Belgian startup Belfort has raised a $6m seed investment from Vsquared Ventures, along with Google’s AI chief Jeff Dean and entrepreneur and investor Naval Ravikant, to build what it says is the world’s first chip for fully encrypted data processing.
Currently whenever you process data — such as when you ask ChatGPT a question or upload a PDF online to a third party tool — it’s available in an unencrypted format.
Belfort is developing a custom chip which makes it possible to process data while it’s encrypted, therefore keeping it secure. “If the data is breached nobody can ever look inside because it stays encrypted,” Belfort cofounder Michiel Van Beirendonck tells Sifted.
“Unlike traditional security that protects data only when it’s resting or in transit, Belfort enables encrypted data to be processed without exposure to servers, cloud providers or middlemen with privileged access,” he says.
That could potentially put an end to the sort of data breaches that can cost governments billions, and allow for the secure processing of healthcare and financial data currently off limits because of regulation.
The company — which owns its intellectual property — spun out of Belgian university KU Leuven’s Computer Security and Industrial Cryptography (COSIC) lab, where cofounders Van Beirendonck and Furkan Turan were researchers.
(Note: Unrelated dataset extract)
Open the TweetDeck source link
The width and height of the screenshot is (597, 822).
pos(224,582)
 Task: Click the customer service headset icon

They’re joined by Laurens De Poorter, former crypto VC at Kraken Ventures and deeptech strategist at Google[x], the Big Tech company’s moonshot factory.
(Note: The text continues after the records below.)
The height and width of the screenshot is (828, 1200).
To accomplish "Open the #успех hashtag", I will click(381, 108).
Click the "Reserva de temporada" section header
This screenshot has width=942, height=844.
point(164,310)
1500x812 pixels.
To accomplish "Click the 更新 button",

The use cases for Belfort's tech
Belfort has already run a proof of concept (PoC) with SWIFT, a messaging network that facilitates international financial transactions. It wanted to test the tech’s ability to analyse encrypted bank transactions going through its network and identify red flags such as those linked to financial crime.
Other use cases include healthcare, where a lot of patient data is locked behind privacy regulations like GDPR. Belfort’s tech could make it possible to process that data securely and use it for things like medical research, finding new vaccines and better personalised patient treatments.
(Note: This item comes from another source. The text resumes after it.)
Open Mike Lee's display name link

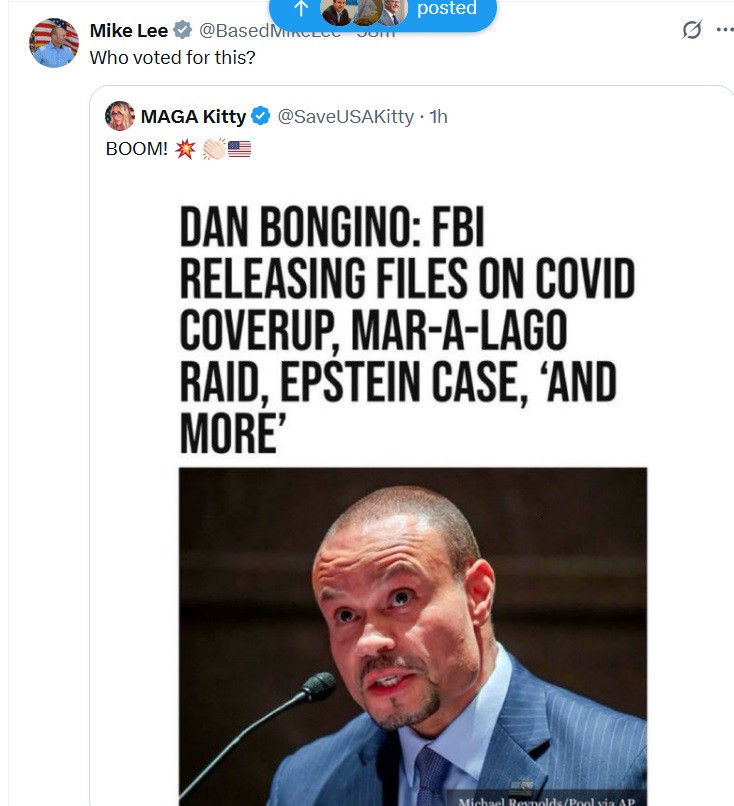[x=129, y=31]
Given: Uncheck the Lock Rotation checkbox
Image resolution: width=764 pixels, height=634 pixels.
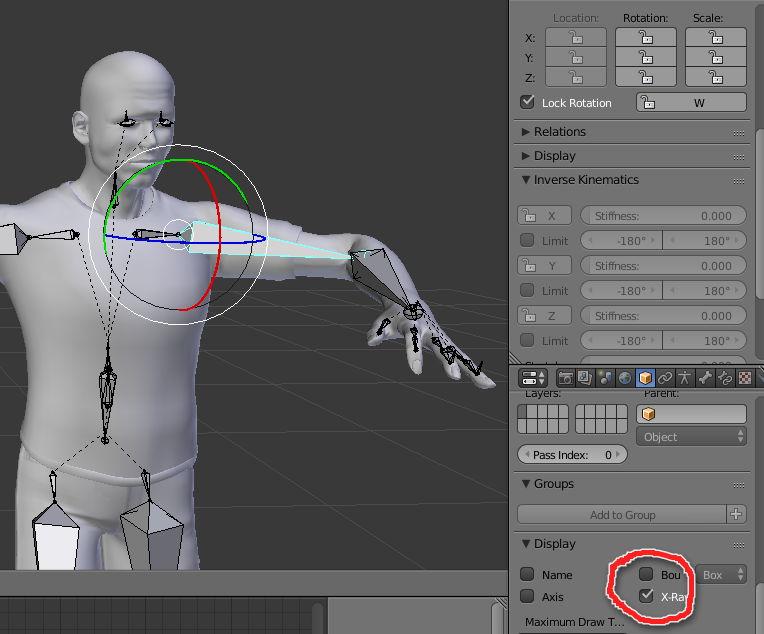Looking at the screenshot, I should click(528, 102).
While Belfort hasn’t developed its own physical chip yet, a digital version is currently available on Amazon Web Services (AWS), on which it makes use of programmable chips called FPGAs (Field Programmable Gate Arrays). They allow it to programme its own chip architecture onto the cloud provider’s tech, which is scalable depending on the amount of compute a customer needs.
Van Beirendonck says that using FPGAs is the last step before you work towards your own chip tape out — the final stage of the chip design process before it’s sent for manufacturing.
Before Belfort gets to that stage it wants to build up a better understanding of the market and customer needs by running up to four more PoCs with customers in healthcare, finance and government.
The company plans to go to market with a licence fee model and charge customers on a per server basis.
De Poorter says the plan is to fully develop its own chip two to three years from now, but it’ll need “much more money to do that”.
Belfort plans to use part of the funding round to double its team across its Leuven and San Francisco offices in the next two years, with a focus on hiring chip and cryptography experts, as well as people focused on software integration.
Other investors in the round were Anagram, Protocol VC, Inovia Capital, Syndicate One, Prototype and Credibly Neutral.